Same tune, different verse
digby has a must-read piece today contextualizing racially-based sexual violence. I'm always amazed that the narrative surrounding these incidents treats them as aberrations rather than the norm.
There's a hair's breadth of difference between incidents like these and a full-on lynching, and in an environment where immigrants - specifically Mexican and other Central American immigrants - are being criminalized and dehumanized (if you want examples, I suggest dropping in on random threads at Free Republic or Little Green Footballs - you'll have to find those on your own. No linky-links from me), these might be the leading edge of another wave of racially-motivated violence.
digby sez:
And once again, I have to ask about the forced sodomy. Is it that men were always raping other men with objects and nobody talked about it, or is this becoming more common? [emphasis added] This particular form of violence is showing up everywhere from Abu Ghraib to the less physically brutal but equally terrifying "hazing" of grade school kids. And the common denominator in all of this is that it's being excused by the rightwing moralists. What in the hell is up with this?Indeed. The answer to the bolded question is, unfortunately, that men were (and are) "raping other men (and women) with objects and nobody talked about it" with an alarming degree of frequency, and that the U.S. certainly isn't the only - or for that matter, the worst - offender.

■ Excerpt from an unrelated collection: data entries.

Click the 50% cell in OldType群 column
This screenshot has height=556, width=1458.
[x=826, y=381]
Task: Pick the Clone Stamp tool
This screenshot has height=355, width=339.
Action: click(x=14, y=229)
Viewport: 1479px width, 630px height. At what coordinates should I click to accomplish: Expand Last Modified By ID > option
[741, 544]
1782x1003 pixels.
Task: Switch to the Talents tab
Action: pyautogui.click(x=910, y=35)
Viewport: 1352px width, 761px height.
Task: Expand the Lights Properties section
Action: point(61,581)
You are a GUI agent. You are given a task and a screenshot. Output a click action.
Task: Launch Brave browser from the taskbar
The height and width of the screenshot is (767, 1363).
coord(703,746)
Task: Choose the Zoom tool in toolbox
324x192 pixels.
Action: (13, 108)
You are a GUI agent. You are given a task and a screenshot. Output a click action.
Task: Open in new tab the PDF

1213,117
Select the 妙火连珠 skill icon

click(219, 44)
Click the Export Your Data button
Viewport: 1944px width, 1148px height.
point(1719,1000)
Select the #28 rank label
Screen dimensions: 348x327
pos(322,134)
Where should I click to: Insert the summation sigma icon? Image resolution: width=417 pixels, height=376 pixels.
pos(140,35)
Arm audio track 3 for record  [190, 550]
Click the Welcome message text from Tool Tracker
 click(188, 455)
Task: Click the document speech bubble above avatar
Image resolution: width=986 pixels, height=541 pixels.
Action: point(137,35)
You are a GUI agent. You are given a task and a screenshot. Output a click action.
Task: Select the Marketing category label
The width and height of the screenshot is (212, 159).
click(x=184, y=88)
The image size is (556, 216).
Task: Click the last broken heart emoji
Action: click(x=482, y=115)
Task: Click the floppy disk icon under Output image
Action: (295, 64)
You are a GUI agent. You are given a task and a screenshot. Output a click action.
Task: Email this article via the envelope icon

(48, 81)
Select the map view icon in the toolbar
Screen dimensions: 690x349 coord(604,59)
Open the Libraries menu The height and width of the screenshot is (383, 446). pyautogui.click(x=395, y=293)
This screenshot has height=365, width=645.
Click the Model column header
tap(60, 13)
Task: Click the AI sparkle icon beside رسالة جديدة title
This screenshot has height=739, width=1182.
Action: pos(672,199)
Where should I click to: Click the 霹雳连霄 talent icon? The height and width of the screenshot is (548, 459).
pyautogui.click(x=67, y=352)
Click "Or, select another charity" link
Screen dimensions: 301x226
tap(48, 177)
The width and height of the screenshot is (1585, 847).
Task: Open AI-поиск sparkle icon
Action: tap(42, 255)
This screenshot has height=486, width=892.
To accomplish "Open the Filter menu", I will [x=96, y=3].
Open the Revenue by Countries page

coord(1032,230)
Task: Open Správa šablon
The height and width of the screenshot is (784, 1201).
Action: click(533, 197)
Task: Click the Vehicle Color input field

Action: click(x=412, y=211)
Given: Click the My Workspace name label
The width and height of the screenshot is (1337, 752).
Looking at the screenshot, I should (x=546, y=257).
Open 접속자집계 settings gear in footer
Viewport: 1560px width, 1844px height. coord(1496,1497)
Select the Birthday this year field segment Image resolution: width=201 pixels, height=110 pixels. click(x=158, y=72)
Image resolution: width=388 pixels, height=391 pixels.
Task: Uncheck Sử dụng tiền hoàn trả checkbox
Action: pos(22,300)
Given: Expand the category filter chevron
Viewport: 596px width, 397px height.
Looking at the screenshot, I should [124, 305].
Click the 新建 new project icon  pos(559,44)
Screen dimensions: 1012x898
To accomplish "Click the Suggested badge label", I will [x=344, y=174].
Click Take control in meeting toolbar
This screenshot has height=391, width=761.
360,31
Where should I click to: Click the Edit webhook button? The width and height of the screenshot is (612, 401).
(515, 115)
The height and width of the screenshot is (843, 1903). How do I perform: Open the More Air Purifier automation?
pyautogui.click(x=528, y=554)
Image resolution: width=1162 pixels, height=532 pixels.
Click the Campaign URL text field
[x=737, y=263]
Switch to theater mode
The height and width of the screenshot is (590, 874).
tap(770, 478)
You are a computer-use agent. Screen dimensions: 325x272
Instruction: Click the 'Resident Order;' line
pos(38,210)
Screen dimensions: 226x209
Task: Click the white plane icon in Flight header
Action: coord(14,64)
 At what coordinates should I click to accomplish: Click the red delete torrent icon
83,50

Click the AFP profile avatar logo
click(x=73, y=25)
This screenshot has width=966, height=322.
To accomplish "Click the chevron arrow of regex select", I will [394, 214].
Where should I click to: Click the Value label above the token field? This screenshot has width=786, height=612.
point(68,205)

That this racially- or ethnically-motivated violence has such sexualized overtones shouldn't surprise us, given the prevalence of misogynist political-economies and cultural regimes the world over.
The question to us is how do we fix the societal context of a virulently racist society which enables these explosions of hate-based violence? I'm all ears and willing to take my share of the responsibility and do my share of the work.